The country’s biggest lawyers’ group is opposed, however.
“Parliamentary review of Court of Appeal nominees, with hearings that could become heavily politicized, could pose an unacceptable threat to the independence of our judiciary,” Raymond Adlington, president of the Canadian Bar Association, representing 36,000 lawyers, said in an e-mail.
“We are opposed to any system which would expose judges to parliamentary criticism of their judgments, or cross-examination on their beliefs or preferences or judicial opinions, or any measure which would give to Canadians the mistaken impression that the judicial branch answers to the legislative branch.”
The United States has public nomination hearings for federal judicial appointments, both at the appeal and trial levels, running hearings every second week in Washington, with four or five judges at a time. They have often been criticized as partisan affairs.
“I wouldn’t say they’re circus-like,” law professor Carl Tobias of the University of Richmond in Virginia said of the U.S. hearings, “but I do think they are often very partisan. They’ve become increasingly politicized and polarized. But I think there are some benefits to have nominees on the public record answering questions.”
Federal appellate courts in that country hear about 50,000 cases a year, while the Supreme Court hears about 100, he said. “So for us, the appellate courts are the Supreme Court for the area in which you live.”
If Canada were to go ahead, it should try to ensure substantive content, rather than partisan bickering, dominates the hearing, Prof. Tobias said. “Have rigorous background checks and rigorous questioning in the hearings and hopefully be able to discern if someone is not qualified. It’s very difficult to do.”
Chief Justice Wagner was chosen for his current role by Liberal Prime Minister Justin Trudeau in December, 2017. Since then, he has launched several initiatives to promote transparency, including publishing plain-language summaries of Supreme Court rulings and holding an annual news conference.
There have been just more than 60 appeal court judges appointed by the Liberals, or roughly half of all appeal court judges. Chief Justice Wagner said it is probably not practical to hold such hearings for federally appointed trial-level courts, because of the large number of appointments.
It was a Conservative prime minister, Stephen Harper, who established hearings for Supreme Court nominees.
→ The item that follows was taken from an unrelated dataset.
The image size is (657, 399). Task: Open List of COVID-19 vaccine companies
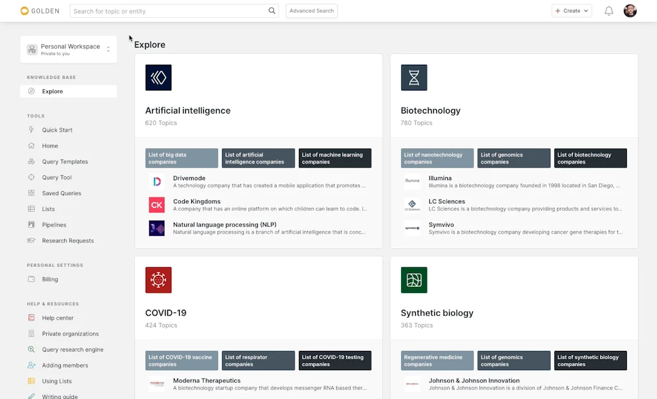point(182,361)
The parliamentarians who assemble to ask questions cannot reject the nominee. And he allowed no more than three days from his announcement of the nominee till the hearing date, making detailed preparation and research difficult. In the United States, by comparison, members of the Senate judiciary committee have five or six weeks to prepare for Supreme Court nominees.
Just as the Canadian Bar Association is skeptical today of the Chief Justice’s idea, the legal community was lukewarm to the idea of nomination hearings for the Supreme Court.
Mr. Harper chose not to have hearings for his final three appointments, after complaining of a breach of confidentiality in the appointment of Justice Marc Nadon in 2013. (The court eventually ruled that Justice Nadon lacked the required legal qualifications, and while he had had a public hearing, he never joined the court.) Mr. Trudeau opted in favour of a public hearing for all three of his Supreme Court appointments, including Nicholas Kasirer of Quebec, whose public question-and-answer session was on July 25.
“The fact that the judges of the Supreme Court are presented to the public in Canada is a great thing,” Chief Justice Wagner said. “It helps to increase the trust of the Canadian people.”
As for hearings for appeal court judges, “the best way to avoid bias and prejudice is to inform the people.”